Mais les temps ont bien changé. L’augmentation du nombre d’heures travaillées ne contribuait plus, de 2001 à 2010, qu’à 0,7 % de croissance économique par année et les gains de productivité à 0,8 %, pour un modeste total de 1,6 %. La fin du rattrapage du terrain perdu durant la Grande Récession devrait permettre des taux de croissance de 2,5 % l’an prochain et de 2,2 % l’année d’après, mais l’on repassera ensuite sous la barre des 2 %, prédit Desjardins.

 

Les tendances démographiques étant ce qu’elles sont, on ne peut pas espérer que l’augmentation du nombre d’heures travaillées apporte plus que 0,8 % de croissance économique annuelle d’ici 2020, avant que cette proportion ne tombe à 0,5 % de 2021 à 2030. Quant à la productivité, Benoit P. Durocher imagine mal comment elle pourrait faire mieux que sa moyenne historique de 1,2 %. « D’un côté, le choc démographique encouragera sans doute des améliorations, mais d’un autre côté, cela fait des années qu’on en appelle à des améliorations et rien ne se passe. »

 

Cette croissance économique potentielle inférieure à 2 % par année aura toutes sortes d’impacts, explique l’économiste. La création de nouvelle richesse se fera plus lente dans son ensemble au Canada. Pour les épargnants, les taux d’intérêt seront plus bas en même temps que les compagnies canadiennes feront moins de profits et offriront, par conséquent, des rendements moindres en Bourse. Se ralentissement économique se traduira aussi par une plus faible création d’emplois. « Comme le choc démographique amènera une diminution de la main-d’oeuvre disponible, il est à prévoir que le nombre de chômeurs baisse et que la rémunération offerte aux travailleurs augmente,note l’économiste de Desjardins. Mais il n’est pas sûr qu’on en profite tellement parce que les programmes sociaux deviendront plus chers aussi avec le vieillissement des baby-boomers. »

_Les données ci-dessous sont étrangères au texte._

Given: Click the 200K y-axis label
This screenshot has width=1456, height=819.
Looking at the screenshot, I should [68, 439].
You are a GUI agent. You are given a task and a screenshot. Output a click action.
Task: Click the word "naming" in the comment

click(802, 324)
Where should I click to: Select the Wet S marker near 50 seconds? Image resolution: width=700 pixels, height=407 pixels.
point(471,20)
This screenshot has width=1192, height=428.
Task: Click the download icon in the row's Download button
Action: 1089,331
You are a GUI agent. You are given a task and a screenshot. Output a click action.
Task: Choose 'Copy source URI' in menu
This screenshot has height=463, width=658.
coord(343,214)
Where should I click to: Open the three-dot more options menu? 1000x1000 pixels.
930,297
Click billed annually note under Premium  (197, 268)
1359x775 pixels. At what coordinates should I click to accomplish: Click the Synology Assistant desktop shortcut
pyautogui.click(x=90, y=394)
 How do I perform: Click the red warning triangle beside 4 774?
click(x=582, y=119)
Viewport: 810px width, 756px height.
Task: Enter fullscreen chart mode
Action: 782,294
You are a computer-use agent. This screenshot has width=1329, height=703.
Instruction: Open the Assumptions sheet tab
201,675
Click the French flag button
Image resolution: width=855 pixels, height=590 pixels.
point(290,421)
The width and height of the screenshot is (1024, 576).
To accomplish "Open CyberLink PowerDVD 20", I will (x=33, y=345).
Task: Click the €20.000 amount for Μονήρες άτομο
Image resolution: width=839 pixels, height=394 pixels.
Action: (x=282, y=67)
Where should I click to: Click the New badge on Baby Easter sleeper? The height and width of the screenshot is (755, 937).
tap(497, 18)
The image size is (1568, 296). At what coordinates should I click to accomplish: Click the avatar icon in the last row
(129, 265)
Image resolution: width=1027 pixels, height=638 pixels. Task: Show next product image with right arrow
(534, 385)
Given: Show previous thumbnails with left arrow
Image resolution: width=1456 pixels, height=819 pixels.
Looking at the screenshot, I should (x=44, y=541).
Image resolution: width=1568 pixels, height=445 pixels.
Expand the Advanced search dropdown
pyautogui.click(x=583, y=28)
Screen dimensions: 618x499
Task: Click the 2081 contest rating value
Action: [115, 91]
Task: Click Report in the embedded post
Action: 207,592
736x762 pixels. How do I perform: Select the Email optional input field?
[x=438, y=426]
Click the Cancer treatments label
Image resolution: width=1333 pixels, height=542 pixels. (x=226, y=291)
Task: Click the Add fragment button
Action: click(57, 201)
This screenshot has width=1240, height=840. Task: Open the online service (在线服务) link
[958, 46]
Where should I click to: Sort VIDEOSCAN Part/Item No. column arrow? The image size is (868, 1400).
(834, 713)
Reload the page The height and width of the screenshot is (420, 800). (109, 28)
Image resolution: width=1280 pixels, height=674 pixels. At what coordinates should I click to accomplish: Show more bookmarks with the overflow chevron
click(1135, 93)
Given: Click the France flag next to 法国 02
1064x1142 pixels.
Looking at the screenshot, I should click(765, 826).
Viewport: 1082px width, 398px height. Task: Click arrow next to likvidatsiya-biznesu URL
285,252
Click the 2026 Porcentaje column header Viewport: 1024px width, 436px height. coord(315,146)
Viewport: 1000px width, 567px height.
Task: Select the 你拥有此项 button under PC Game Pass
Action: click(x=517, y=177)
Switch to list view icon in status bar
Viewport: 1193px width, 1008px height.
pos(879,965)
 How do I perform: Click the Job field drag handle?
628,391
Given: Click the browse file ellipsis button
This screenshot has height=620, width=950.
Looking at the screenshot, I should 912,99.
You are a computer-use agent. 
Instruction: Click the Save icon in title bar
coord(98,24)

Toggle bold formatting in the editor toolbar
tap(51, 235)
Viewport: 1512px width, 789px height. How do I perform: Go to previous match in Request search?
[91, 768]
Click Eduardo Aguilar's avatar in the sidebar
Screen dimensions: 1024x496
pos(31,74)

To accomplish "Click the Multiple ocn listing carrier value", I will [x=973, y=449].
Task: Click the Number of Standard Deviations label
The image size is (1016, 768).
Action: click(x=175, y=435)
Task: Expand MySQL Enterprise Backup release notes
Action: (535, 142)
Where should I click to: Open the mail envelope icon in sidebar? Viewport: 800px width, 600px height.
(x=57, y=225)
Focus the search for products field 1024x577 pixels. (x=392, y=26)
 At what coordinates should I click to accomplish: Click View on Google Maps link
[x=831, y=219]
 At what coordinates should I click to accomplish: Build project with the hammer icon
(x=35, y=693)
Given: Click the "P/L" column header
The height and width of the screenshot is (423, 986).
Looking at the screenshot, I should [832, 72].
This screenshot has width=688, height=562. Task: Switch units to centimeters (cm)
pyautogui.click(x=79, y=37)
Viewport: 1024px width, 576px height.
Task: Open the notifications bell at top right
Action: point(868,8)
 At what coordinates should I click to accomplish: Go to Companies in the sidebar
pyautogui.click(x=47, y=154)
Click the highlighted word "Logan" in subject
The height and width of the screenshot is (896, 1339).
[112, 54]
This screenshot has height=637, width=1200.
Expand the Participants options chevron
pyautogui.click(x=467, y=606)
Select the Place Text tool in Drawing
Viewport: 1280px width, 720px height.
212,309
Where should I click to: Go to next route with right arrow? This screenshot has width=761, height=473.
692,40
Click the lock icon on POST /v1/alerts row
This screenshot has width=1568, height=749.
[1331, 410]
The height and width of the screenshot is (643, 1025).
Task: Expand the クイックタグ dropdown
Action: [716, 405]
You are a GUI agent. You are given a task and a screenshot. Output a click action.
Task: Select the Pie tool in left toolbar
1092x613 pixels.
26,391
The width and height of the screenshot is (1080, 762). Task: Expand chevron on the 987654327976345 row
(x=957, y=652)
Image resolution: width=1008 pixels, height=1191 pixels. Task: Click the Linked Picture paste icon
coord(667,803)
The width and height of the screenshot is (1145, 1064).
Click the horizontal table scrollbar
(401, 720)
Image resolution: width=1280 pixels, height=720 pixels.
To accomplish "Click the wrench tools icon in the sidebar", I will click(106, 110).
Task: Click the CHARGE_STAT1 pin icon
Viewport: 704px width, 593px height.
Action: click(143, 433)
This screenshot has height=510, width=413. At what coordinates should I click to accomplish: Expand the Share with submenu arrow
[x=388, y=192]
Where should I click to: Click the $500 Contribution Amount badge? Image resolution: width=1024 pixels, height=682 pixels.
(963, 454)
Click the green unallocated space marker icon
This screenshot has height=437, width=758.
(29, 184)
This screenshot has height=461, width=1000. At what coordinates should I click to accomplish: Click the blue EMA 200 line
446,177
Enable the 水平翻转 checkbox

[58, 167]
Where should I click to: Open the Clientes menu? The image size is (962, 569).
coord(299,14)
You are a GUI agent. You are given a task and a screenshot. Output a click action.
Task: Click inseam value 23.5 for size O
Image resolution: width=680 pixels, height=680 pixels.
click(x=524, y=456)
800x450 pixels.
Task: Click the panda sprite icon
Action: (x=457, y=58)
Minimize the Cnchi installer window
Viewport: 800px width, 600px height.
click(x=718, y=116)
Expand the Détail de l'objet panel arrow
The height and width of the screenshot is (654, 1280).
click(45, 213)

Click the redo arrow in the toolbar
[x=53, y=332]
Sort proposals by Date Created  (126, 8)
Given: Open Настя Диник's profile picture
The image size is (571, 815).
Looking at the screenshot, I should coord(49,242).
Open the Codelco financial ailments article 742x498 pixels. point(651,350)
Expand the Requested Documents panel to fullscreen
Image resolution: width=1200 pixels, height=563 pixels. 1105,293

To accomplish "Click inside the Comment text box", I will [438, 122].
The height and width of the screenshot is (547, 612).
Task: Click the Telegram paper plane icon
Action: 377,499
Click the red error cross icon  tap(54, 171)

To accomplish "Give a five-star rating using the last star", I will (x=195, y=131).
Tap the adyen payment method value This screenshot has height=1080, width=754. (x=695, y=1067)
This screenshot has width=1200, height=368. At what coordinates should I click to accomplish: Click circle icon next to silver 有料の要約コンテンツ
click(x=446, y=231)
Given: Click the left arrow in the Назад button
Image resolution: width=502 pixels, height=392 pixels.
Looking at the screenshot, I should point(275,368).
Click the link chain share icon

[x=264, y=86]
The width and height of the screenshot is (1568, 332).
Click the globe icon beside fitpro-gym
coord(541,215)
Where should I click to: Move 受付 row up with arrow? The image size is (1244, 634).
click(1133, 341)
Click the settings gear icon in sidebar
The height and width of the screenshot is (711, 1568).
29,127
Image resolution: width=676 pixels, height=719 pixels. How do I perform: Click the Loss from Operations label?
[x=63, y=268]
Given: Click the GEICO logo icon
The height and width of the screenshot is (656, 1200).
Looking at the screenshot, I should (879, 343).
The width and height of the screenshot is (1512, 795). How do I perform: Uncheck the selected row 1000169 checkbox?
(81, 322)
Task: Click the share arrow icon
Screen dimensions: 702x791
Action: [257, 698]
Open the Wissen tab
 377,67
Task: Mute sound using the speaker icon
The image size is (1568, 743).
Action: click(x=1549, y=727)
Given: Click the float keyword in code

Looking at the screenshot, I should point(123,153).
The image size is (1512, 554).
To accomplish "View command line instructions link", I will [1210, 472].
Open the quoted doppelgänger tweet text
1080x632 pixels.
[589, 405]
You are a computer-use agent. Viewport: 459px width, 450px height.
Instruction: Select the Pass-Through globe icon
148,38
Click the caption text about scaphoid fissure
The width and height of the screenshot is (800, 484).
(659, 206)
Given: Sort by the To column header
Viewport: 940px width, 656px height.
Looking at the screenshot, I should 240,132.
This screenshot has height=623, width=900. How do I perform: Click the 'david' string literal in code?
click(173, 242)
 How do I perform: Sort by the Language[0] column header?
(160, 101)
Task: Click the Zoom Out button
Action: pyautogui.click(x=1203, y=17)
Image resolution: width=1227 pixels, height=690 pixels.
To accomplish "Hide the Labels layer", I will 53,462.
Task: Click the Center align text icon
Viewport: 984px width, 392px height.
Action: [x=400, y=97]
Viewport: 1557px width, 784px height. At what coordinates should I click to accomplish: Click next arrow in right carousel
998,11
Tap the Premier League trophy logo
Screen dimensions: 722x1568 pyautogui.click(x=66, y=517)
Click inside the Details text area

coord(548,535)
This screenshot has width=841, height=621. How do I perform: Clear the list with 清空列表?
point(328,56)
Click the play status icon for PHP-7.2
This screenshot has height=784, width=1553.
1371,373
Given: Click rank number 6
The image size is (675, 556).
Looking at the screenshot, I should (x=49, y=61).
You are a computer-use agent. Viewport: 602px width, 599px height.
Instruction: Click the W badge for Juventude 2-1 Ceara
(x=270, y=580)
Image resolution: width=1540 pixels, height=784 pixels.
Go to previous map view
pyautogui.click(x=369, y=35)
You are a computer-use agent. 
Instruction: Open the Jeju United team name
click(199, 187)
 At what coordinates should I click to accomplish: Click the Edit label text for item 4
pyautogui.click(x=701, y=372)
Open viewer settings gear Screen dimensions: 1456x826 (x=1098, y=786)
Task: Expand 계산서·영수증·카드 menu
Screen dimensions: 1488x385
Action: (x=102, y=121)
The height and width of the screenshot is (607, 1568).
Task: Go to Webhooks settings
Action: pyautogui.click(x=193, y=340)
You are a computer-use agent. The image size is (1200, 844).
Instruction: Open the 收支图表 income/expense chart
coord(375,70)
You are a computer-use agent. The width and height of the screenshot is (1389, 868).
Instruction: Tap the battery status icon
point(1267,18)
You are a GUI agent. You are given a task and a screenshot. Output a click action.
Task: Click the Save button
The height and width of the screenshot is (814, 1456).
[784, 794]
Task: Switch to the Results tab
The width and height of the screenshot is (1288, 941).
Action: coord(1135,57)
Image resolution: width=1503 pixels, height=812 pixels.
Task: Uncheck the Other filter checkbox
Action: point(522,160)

La croissance au Québec sera à peine de 1%

Embrassant le Canada dans son ensemble, cette analyse ne s’arrête pas aux différences attendues entre les provinces. « Le Québec sera parmi les pires », prévient toutefois Benoit P. Durocher. On prévoit, dit-il, que le choc démographique y sera si grand qu’on ne pourra pas compter sur une augmentation du nombre total d’heures travaillées. Toute la croissance économique devra donc venir uniquement des gains de productivité. Desjardins prévoit ainsi, pour l’économie québécoise de 2021 à 2030, un taux de croissance moyen de tout au plus 1 %.